If you’re a hip hop head, you might already see artists like Tupac, Biggie and Jay right up there with the works of Shakespeare, and this was part of the goal of playwright duo known as GQ – to show the intersection between the two distinct types of prose and lyrical expression.
The initials GQ stand for Gregory and Jeffrey Qaiyum, and the Chicago natives have spent much of the past 17 years reimagining the works of Shakespeare through a hip hop lens, gaining international acclaim with The Bomb-Itty of Errors and Funk It Up About Nothin’.
Gregory started to appreciate the writing of Shakespeare during his time at NYU’s Tisch School for the Arts, where he studied acting while pursuing a passion for rap. “At one point something clicked, and I was like, “Wow, this is music. These are musical notes,”’ he told TimeOut Dubai. ‘That’s when they came together. Something about the inherent musicality of the language of Shakespeare felt so much like the rapping we were doing.’
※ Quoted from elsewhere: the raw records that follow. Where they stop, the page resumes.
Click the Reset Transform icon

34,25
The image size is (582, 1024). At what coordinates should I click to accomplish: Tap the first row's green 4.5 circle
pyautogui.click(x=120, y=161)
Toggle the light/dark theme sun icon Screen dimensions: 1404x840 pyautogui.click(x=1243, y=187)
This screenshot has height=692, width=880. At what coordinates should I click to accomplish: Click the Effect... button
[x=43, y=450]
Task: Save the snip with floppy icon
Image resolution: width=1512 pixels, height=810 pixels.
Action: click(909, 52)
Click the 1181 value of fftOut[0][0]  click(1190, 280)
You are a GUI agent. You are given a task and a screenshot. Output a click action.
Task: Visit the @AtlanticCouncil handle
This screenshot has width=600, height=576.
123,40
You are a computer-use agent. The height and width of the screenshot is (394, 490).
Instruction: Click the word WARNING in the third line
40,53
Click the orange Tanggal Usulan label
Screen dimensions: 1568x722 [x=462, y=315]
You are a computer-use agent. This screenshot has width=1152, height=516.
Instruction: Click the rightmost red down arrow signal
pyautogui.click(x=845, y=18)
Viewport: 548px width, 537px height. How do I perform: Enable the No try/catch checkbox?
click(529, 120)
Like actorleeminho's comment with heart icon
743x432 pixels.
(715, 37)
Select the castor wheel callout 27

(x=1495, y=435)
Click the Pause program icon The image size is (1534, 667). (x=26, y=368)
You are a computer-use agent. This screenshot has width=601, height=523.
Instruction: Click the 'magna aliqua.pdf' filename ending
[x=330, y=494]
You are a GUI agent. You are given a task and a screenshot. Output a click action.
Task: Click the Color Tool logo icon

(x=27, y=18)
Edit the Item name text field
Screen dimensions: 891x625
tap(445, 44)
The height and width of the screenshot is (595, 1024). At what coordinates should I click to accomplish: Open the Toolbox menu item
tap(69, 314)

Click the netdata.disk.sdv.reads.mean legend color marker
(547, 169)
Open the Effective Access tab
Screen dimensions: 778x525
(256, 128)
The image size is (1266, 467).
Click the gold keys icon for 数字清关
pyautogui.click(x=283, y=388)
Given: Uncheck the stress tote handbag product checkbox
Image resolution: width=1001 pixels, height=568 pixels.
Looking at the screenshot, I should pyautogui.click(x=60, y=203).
The adaptation casts Othello as a rap king in the vein of Jay-Z, with Cassio as a Vanilla Ice-like performer who signs a record deal before the far more talented underground sensation Iago. Desdemona is an aristocrat’s daughter who follows the trio on tour despite her father’s orders – she’s loved Othello since his first mix-tape. (via TimeOut Dubai)
Othello: The Remix will take place in Dubai through March 2015. If you’re on your international flow, you might want to stop through the city where your favorite artists love to do it up– for an experience where hip hop meets the global stage.